Fecha: 5 de abril de 2026

Estimados amigos y amigas:

¿Por qué buscáis entre los muertos al que vive?» (Lc 24,5). La pregunta del ángel atraviesa hoy el corazón de la historia y llega hasta nosotros como un relámpago de plenitud. El sepulcro está vacío y no han robado el cuerpo; la muerte ha sido vencida y el Crucificado ya no pertenece al reino de las sombras: está Vivo, ha resucitado. Y en esta nueva aurora, el mundo —aun herido— llora de alegría.

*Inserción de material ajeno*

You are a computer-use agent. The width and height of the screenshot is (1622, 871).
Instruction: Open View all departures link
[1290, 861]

La Pascua es el comienzo de la nueva Creación, es el acto supremo del Dios Trinitario. El Padre resucita al Hijo en la fuerza del Espíritu, y el Espíritu nos introduce en esa comunión que no muere jamás. Por eso, proclamamos que el amor ha vencido al odio, la luz a las tinieblas, la verdad a la mentira, el perdón a la venganza. El mal no tiene la última palabra y su dominio ha sido quebrado para quien acoge la gracia de este día.

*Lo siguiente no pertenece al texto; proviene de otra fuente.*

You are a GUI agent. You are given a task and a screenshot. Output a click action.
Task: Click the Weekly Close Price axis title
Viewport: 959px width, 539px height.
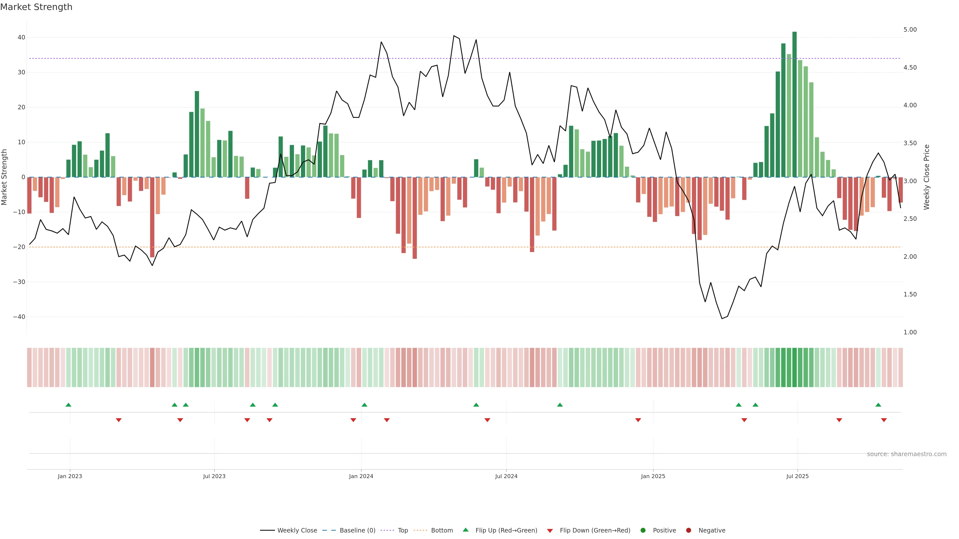coord(926,177)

Por eso, hoy no celebramos solamente que Cristo vive, sino que en Él nuestra carne ha sido llamada a la vida incorruptible, porque la Resurrección del Señor —como escribía san Agustín— «es nuestra esperanza». Quiero recordar a quienes atraviesan la noche del dolor, a los que tiemblan sobre arenas movedizas, a los que sienten el peso de la soledad, a los enfermos, a los humildes, a los ancianos olvidados, a los que viven bajo la sombra de la guerra, a los pueblos heridos por la violencia, a los perseguidos por su fe, a quienes habitan tras los muros de una cárcel, a los incomprendidos, a los frágiles y a los cansados. Vuestras lágrimas no se han perdido, porque Dios las ha recogido una a una con sus manos. El Cordero ha atravesado la muerte para buscaros allí donde parecía no haber salida. Y ahora os espera, al otro lado del miedo, con su abrazo eterno e infinito. La Cruz no es el final, porque en Cristo toda herida puede ser transfigurada. Y algún día vosotros hallaréis la Resurrección, porque solo Él puede hacer nuevas todas las cosas (cf. Ap 21,5).

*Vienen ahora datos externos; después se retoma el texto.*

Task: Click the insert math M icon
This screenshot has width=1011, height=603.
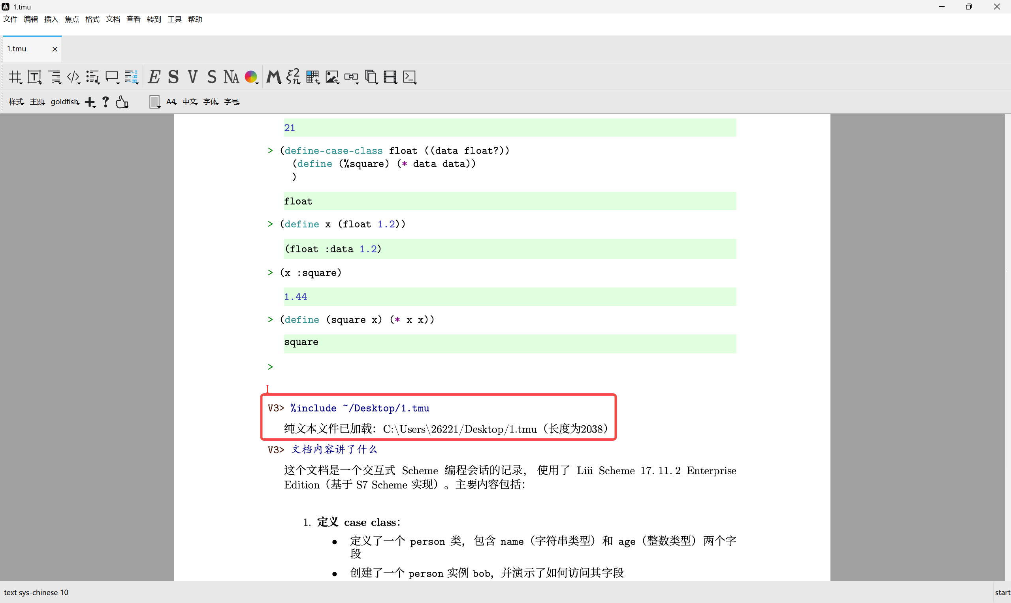Action: (x=274, y=77)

El Resucitado entra con discreción en cada hogar, como aquella tarde en el cenáculo: «Paz a vosotros» (Jn 20,19). Llega a la casa del desesperado y del manso, del abandonado y del que no sabe cómo rezar. Participar en la Pascua es vivir en Él, con Él y por Él, hasta que todo sea recapitulado bajo su amor. La Iglesia, en esta mañana luminosa, se convierte en eco de un aleluya que no es solo canto u oración, es vida que pasa de corazón a corazón.

Hermanos, hermanas: la tumba está vacía, la Vida tiene rostro y su nombre es Jesucristo. Caminemos como hijos de la Pascua y vivamos —sin descanso— de la Vida del Viviente. ¡Feliz Pascua de Resurrección!